Inventory Levels Remain Stable Amid Market Pressure
Cotton stock levels held steady as reported on December 31st, with ICE certified cotton inventory standing at 11,510 bales. The broader market context is shaped by ongoing USDA support measures—the Farm Bridge Assistance program announced payment details on Wednesday, with cotton designated at $117.35 per acre. Meanwhile, trading activity reflected some buying interest, as auction data from December 31st recorded 17,479 bales transacted on The Seam’s platform at an average of 65.40 cents per pound.
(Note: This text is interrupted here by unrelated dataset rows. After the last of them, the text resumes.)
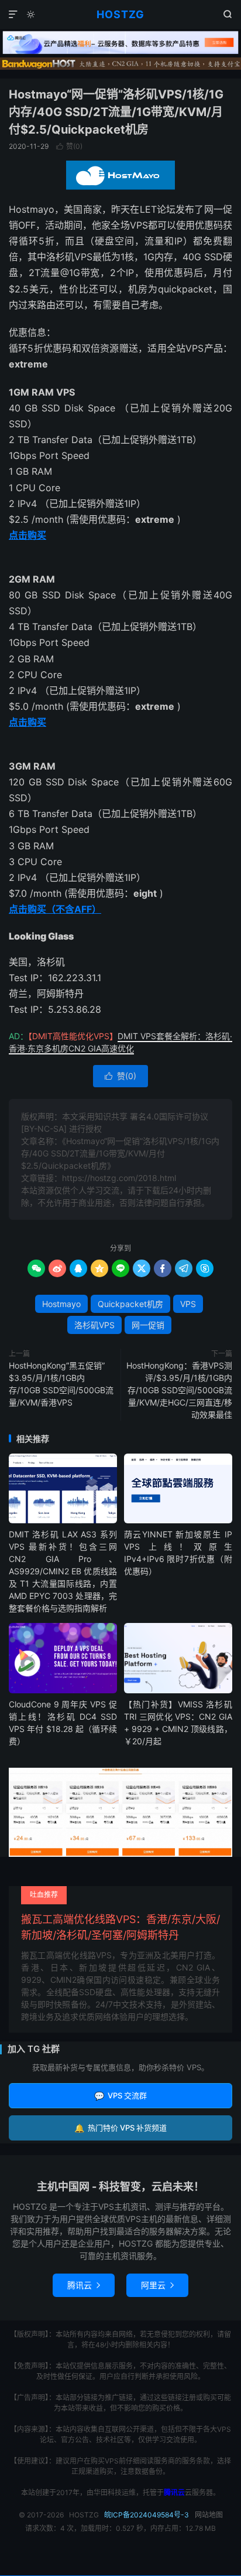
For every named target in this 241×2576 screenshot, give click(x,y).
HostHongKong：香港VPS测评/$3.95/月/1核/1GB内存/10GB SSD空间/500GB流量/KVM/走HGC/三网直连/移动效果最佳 (179, 1390)
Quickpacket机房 (130, 1304)
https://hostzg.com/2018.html (119, 1178)
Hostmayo (61, 1304)
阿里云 (157, 2285)
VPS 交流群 (120, 2096)
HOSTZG (120, 14)
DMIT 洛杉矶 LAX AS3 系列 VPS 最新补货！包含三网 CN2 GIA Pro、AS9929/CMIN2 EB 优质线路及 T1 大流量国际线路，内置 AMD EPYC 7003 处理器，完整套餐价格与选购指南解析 (63, 1571)
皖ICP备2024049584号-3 (146, 2514)
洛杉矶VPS (94, 1325)
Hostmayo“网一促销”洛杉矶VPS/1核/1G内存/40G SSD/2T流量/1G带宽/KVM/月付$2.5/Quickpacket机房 (116, 112)
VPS (188, 1304)
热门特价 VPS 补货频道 (120, 2128)
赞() (69, 146)
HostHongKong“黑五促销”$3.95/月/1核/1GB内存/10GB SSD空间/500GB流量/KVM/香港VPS (61, 1383)
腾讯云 (83, 2285)
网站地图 (209, 2514)
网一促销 (148, 1325)
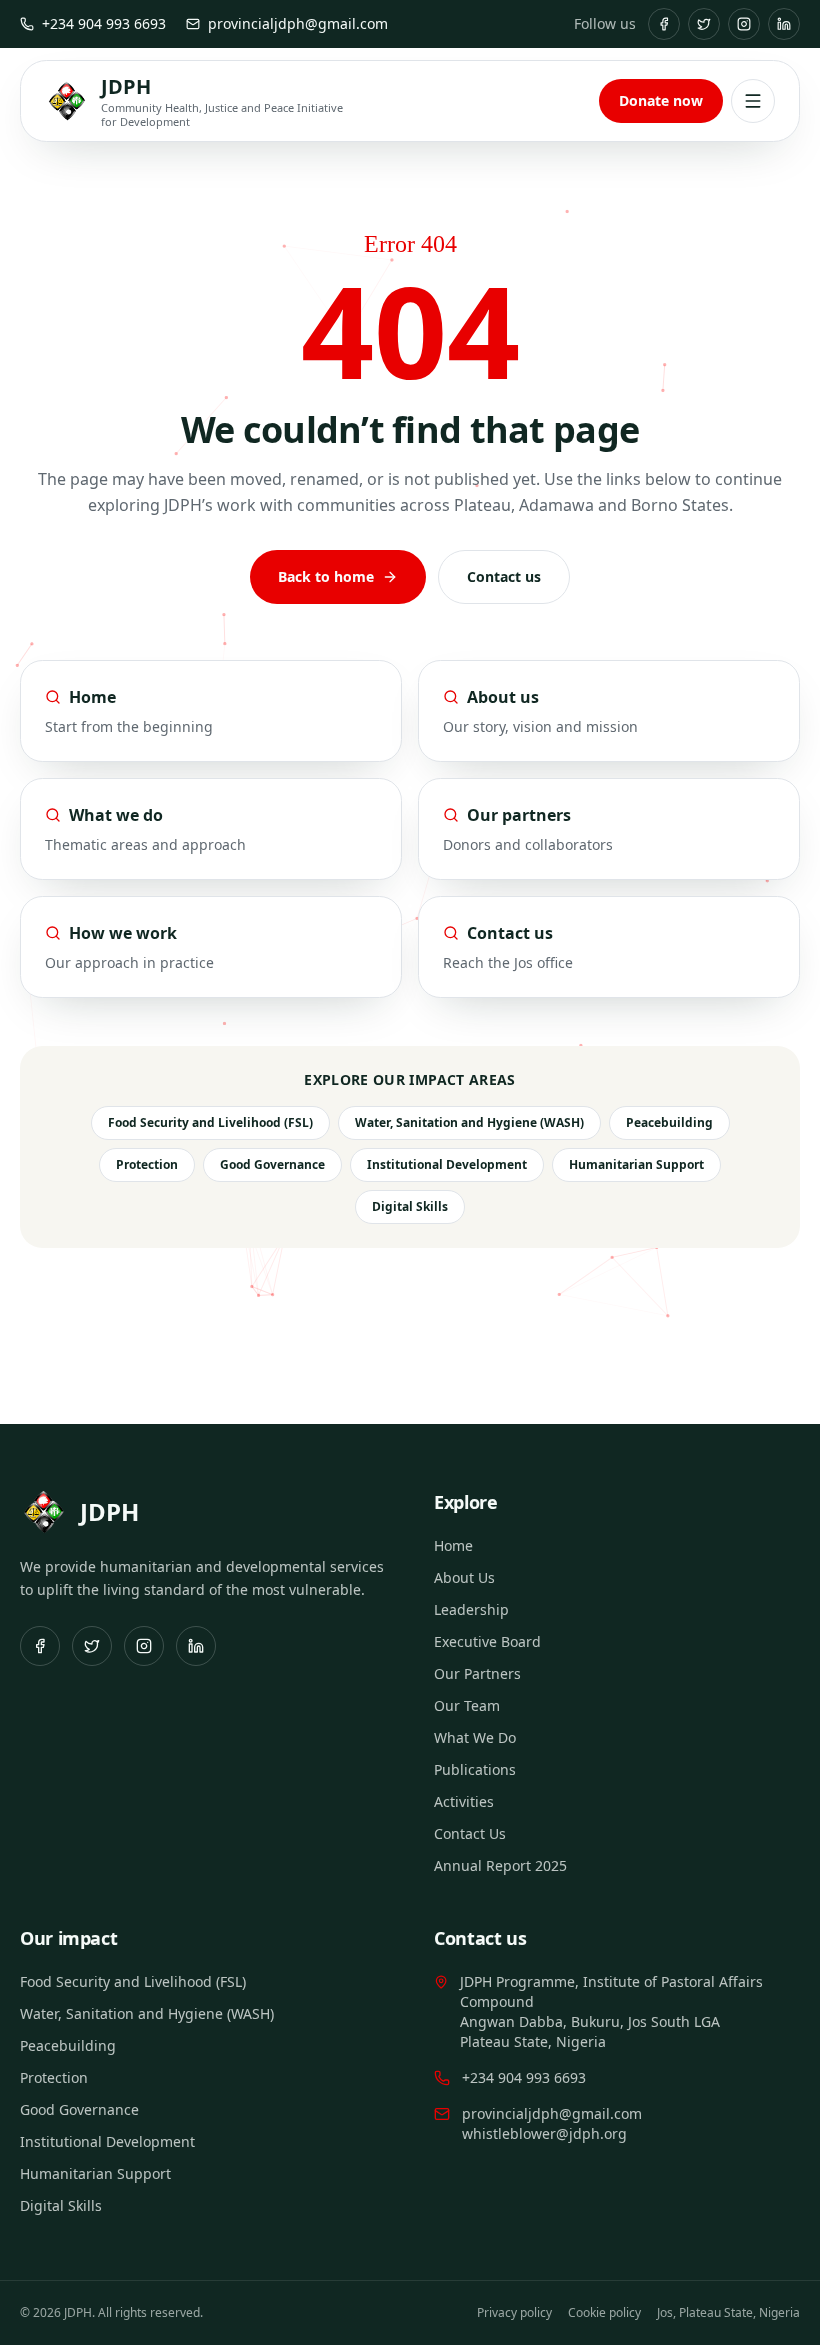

International Pricing and Support Mechanisms
The Adjusted World Price received an upward revision to 50.76 cents per pound on Friday morning, representing a 74-point improvement from the previous week. The LDP rate currently sits at 1.24 cents. However, international reference points showed stability, with the Cotlook A Index remaining flat at 74.30 cents on Wednesday.
Broader Market Headwinds
The cotton weakness reflects broader commodity pressure, as crude oil futures fell 9 cents to settle at $57.41 per barrel. Adding to the headwind environment, the US dollar index strengthened to $98.170, up $0.123 on the session. This combination of factors—softer demand, stronger dollar, and retreating energy prices—continues to weigh on agricultural commodity valuations.